Registered Charity No. 257040 • Tel: 02392 725141

Navy Women 100

‘People aren’t aware that I was in the Navy but I was in the Navy for nine years. You know, stuff happened to me, why can’t I walk into a support service and be bloody acknowledged as a person who’d experienced that? But looking at the term veteran, it’s just not something I recognise. I don’t see myself in that terminology.

I see myself as a woman who joined the Navy and gave up part of her life for the bigger community, for the wider picture. I don’t want to be treated any differently. But I would like to be recognised. And I think that’s lacking. And I feel I deserve that.

My friends and family, they just see me as a person that was in the Navy. I was just someone that was on a ship that time, for nine years, and went to war but probably didn’t really do much.

And I haven’t even had those conversations with my parents. They’re aware of all the stuff that’s happened but I’ve never had a sit-down conversation about experiencing dead bodies and experiencing trauma and isolation and all of the other stuff that comes with being in the Navy. I was a kid, I was a young girl, I’d never even kissed a boy when I joined. I was from a Catholic family and I was just innocent.
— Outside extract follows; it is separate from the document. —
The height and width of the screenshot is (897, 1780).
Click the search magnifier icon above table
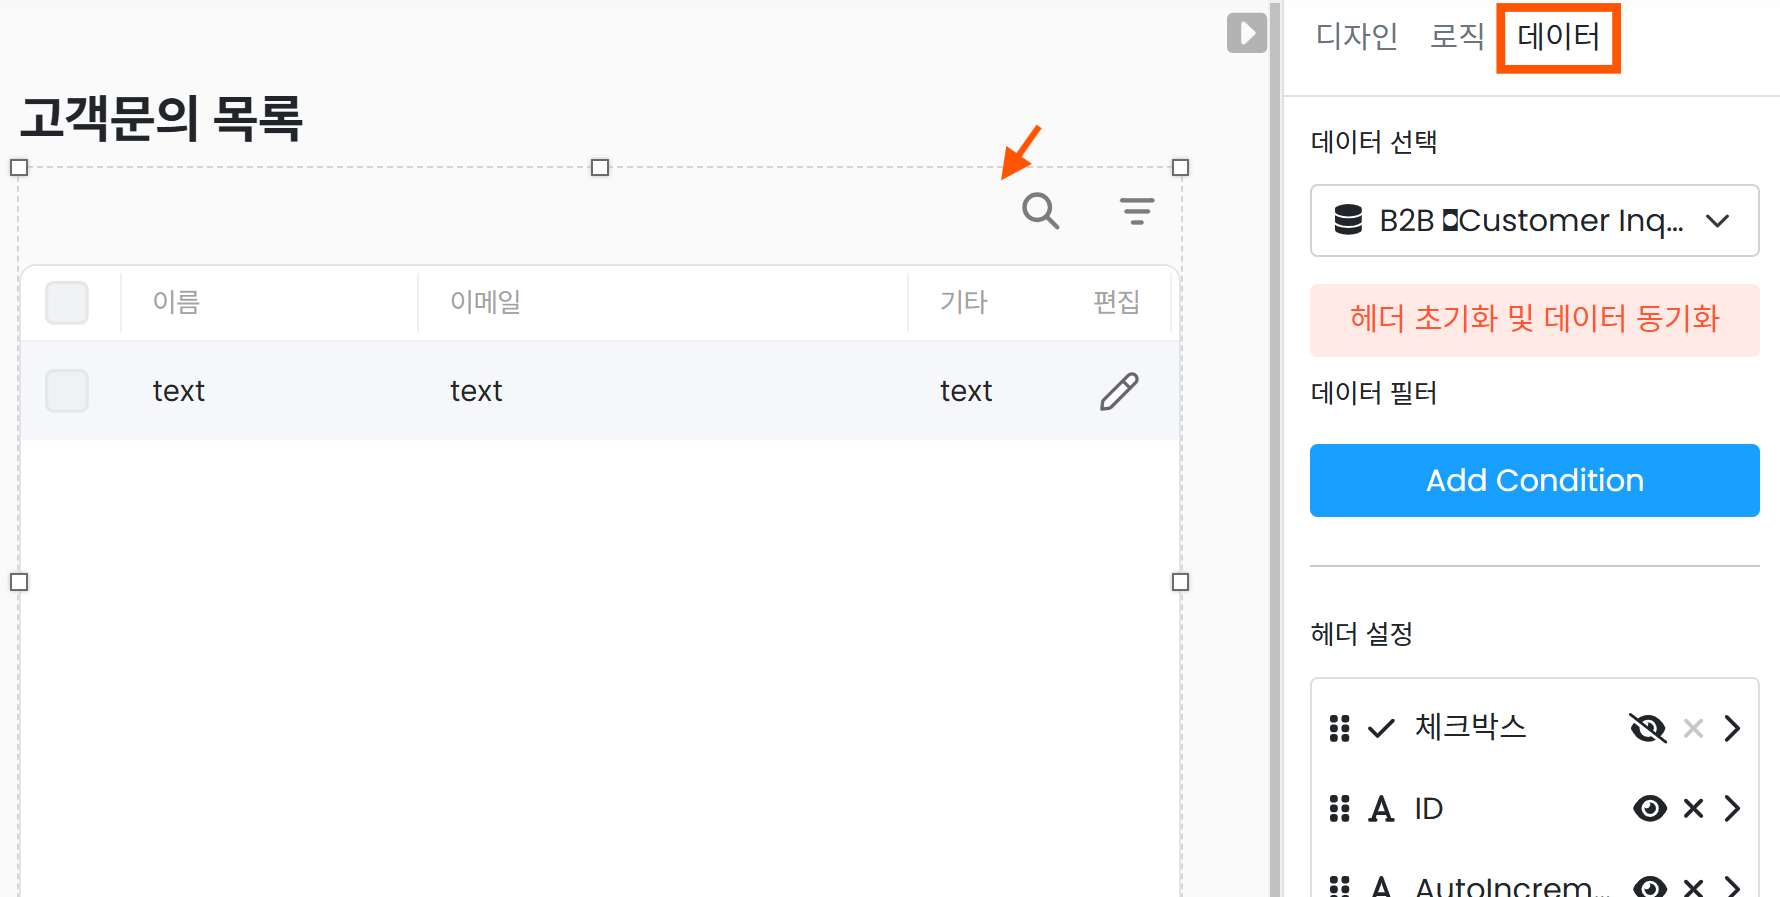point(1040,211)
It makes me feel angry that I’m not acknowledged. And I think it undermines what I’ve done in my life. You know, I’m 38 this year and I was having a conversation with someone in my office, she said “Oh, do you feel like you’ve not achieved the real female life goals?” in that, I’ve never owned my own home, and I’m not married.

And I was like, hang on a minute, when I was 16 years old, I was off joining the Navy, what were you doing? Sat round in a bush smoking pot! You know, if you really want to compare our life experiences, do you think that as a woman, my worth is based on whether I’ve got a husband or not? I could have had 15 husbands if I wanted them, I don’t care!

So I’m using my voice. And I’ve been working with some people in my mental health job and sharing these (Navy) experiences and reaching out and saying, look, this is what I’m noticing. And this isn’t new. However, what’s new is me feeling confident enough to tell you that that’s really bothering me.

I want to encourage more female veterans to come forward and say “yeah, I feel that too”. It’s about giving them a voice. How can we change things for the better so that it makes it much more of an inclusive environment, so that you would feel comfortable stepping forward and acknowledging that you are a veteran.
I just I feel like it’s our job to make the image of a veteran become more inclusive because a lot of people think “veteran” and they think of a man.

I think it’s important. I want to be a voice and make some change. And if I can share some of my thoughts and experiences then why not? I find it tricky, because I’m not the most articulate person. I’m not very good with my words but I do feel empowered, and I think we all bloody-well should do.’